Target position material
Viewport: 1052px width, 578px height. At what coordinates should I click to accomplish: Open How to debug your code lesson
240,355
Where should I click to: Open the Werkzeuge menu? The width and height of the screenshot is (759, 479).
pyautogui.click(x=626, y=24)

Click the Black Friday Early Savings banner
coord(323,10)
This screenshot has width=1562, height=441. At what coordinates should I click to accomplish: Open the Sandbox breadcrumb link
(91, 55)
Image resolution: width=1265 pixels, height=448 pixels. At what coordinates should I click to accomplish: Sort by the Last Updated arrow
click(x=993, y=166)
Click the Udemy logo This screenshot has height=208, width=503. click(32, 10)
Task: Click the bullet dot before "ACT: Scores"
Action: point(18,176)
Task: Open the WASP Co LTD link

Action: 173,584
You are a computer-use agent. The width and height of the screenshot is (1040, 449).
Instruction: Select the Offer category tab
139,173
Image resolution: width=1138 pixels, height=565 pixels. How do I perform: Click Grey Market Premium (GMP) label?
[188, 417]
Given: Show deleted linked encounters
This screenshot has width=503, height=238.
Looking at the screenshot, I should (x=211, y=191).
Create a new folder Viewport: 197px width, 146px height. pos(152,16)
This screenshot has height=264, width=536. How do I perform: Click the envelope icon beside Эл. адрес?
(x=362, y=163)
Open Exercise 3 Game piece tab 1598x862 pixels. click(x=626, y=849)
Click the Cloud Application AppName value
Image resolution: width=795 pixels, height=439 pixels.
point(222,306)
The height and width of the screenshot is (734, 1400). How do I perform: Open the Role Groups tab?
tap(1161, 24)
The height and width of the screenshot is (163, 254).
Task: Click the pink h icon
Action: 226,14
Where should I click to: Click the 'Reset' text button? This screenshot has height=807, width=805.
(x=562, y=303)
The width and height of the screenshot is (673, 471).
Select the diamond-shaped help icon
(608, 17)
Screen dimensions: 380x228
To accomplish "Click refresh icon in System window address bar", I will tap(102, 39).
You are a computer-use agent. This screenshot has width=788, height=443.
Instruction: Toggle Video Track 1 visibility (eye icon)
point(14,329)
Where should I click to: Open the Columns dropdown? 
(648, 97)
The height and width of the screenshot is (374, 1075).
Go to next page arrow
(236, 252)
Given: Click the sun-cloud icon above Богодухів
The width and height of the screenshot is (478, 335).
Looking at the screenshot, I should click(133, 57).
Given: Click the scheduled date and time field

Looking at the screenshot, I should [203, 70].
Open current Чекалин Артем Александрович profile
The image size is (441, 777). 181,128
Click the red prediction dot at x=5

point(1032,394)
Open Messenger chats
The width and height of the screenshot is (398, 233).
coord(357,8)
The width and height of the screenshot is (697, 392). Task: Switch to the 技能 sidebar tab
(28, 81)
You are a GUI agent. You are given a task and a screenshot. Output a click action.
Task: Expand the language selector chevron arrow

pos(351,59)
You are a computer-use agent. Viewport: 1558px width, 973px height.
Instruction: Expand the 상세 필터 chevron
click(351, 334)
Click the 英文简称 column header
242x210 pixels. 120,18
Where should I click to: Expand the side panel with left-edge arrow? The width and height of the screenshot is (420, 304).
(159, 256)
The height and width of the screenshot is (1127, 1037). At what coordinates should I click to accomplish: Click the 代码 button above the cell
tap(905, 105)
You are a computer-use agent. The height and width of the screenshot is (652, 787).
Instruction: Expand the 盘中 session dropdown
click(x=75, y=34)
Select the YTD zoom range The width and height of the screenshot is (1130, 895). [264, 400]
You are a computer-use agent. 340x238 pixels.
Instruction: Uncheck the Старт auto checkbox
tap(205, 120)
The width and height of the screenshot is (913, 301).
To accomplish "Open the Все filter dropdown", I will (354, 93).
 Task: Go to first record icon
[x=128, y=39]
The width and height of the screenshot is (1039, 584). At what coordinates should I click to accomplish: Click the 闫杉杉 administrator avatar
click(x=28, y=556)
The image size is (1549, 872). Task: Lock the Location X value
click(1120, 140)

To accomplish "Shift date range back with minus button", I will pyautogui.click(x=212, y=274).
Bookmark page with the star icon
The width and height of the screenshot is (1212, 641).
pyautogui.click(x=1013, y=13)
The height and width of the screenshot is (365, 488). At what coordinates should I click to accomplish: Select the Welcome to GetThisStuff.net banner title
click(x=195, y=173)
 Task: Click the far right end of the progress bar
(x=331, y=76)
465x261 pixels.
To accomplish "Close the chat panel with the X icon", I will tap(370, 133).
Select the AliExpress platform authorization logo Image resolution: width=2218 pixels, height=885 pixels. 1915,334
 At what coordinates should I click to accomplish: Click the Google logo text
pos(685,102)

*Task details:* Print all of the material above again, word for word and line for line, with no changes.

*Reply:*
Viewport: 1052px width, 578px height. At what coordinates should I click to accomplish: Open How to debug your code lesson
240,355
Where should I click to: Open the Werkzeuge menu? The width and height of the screenshot is (759, 479).
pyautogui.click(x=626, y=24)

Click the Black Friday Early Savings banner
coord(323,10)
This screenshot has width=1562, height=441. At what coordinates should I click to accomplish: Open the Sandbox breadcrumb link
(91, 55)
Image resolution: width=1265 pixels, height=448 pixels. At what coordinates should I click to accomplish: Sort by the Last Updated arrow
click(x=993, y=166)
Click the Udemy logo This screenshot has height=208, width=503. click(32, 10)
Task: Click the bullet dot before "ACT: Scores"
Action: point(18,176)
Task: Open the WASP Co LTD link

Action: 173,584
You are a computer-use agent. The width and height of the screenshot is (1040, 449).
Instruction: Select the Offer category tab
139,173
Image resolution: width=1138 pixels, height=565 pixels. How do I perform: Click Grey Market Premium (GMP) label?
[188, 417]
Given: Show deleted linked encounters
This screenshot has width=503, height=238.
Looking at the screenshot, I should (x=211, y=191).
Create a new folder Viewport: 197px width, 146px height. pos(152,16)
This screenshot has height=264, width=536. How do I perform: Click the envelope icon beside Эл. адрес?
(x=362, y=163)
Open Exercise 3 Game piece tab 1598x862 pixels. click(x=626, y=849)
Click the Cloud Application AppName value
Image resolution: width=795 pixels, height=439 pixels.
point(222,306)
The height and width of the screenshot is (734, 1400). How do I perform: Open the Role Groups tab?
tap(1161, 24)
The height and width of the screenshot is (163, 254).
Task: Click the pink h icon
Action: 226,14
Where should I click to: Click the 'Reset' text button? This screenshot has height=807, width=805.
(x=562, y=303)
The width and height of the screenshot is (673, 471).
Select the diamond-shaped help icon
(608, 17)
Screen dimensions: 380x228
To accomplish "Click refresh icon in System window address bar", I will tap(102, 39).
You are a computer-use agent. This screenshot has width=788, height=443.
Instruction: Toggle Video Track 1 visibility (eye icon)
point(14,329)
Where should I click to: Open the Columns dropdown? 
(648, 97)
The height and width of the screenshot is (374, 1075).
Go to next page arrow
(236, 252)
Given: Click the sun-cloud icon above Богодухів
The width and height of the screenshot is (478, 335).
Looking at the screenshot, I should click(133, 57).
Given: Click the scheduled date and time field

Looking at the screenshot, I should [203, 70].
Open current Чекалин Артем Александрович profile
The image size is (441, 777). 181,128
Click the red prediction dot at x=5

point(1032,394)
Open Messenger chats
The width and height of the screenshot is (398, 233).
coord(357,8)
The width and height of the screenshot is (697, 392). Task: Switch to the 技能 sidebar tab
(28, 81)
You are a GUI agent. You are given a task and a screenshot. Output a click action.
Task: Expand the language selector chevron arrow

pos(351,59)
You are a computer-use agent. Viewport: 1558px width, 973px height.
Instruction: Expand the 상세 필터 chevron
click(351, 334)
Click the 英文简称 column header
242x210 pixels. 120,18
Where should I click to: Expand the side panel with left-edge arrow? The width and height of the screenshot is (420, 304).
(159, 256)
The height and width of the screenshot is (1127, 1037). At what coordinates should I click to accomplish: Click the 代码 button above the cell
tap(905, 105)
You are a computer-use agent. The height and width of the screenshot is (652, 787).
Instruction: Expand the 盘中 session dropdown
click(x=75, y=34)
Select the YTD zoom range The width and height of the screenshot is (1130, 895). [264, 400]
You are a computer-use agent. 340x238 pixels.
Instruction: Uncheck the Старт auto checkbox
tap(205, 120)
The width and height of the screenshot is (913, 301).
To accomplish "Open the Все filter dropdown", I will (354, 93).
 Task: Go to first record icon
[x=128, y=39]
The width and height of the screenshot is (1039, 584). At what coordinates should I click to accomplish: Click the 闫杉杉 administrator avatar
click(x=28, y=556)
The image size is (1549, 872). Task: Lock the Location X value
click(1120, 140)

To accomplish "Shift date range back with minus button", I will pyautogui.click(x=212, y=274).
Bookmark page with the star icon
The width and height of the screenshot is (1212, 641).
pyautogui.click(x=1013, y=13)
The height and width of the screenshot is (365, 488). At what coordinates should I click to accomplish: Select the Welcome to GetThisStuff.net banner title
click(x=195, y=173)
 Task: Click the far right end of the progress bar
(x=331, y=76)
465x261 pixels.
To accomplish "Close the chat panel with the X icon", I will tap(370, 133).
Select the AliExpress platform authorization logo Image resolution: width=2218 pixels, height=885 pixels. 1915,334
 At what coordinates should I click to accomplish: Click the Google logo text
pos(685,102)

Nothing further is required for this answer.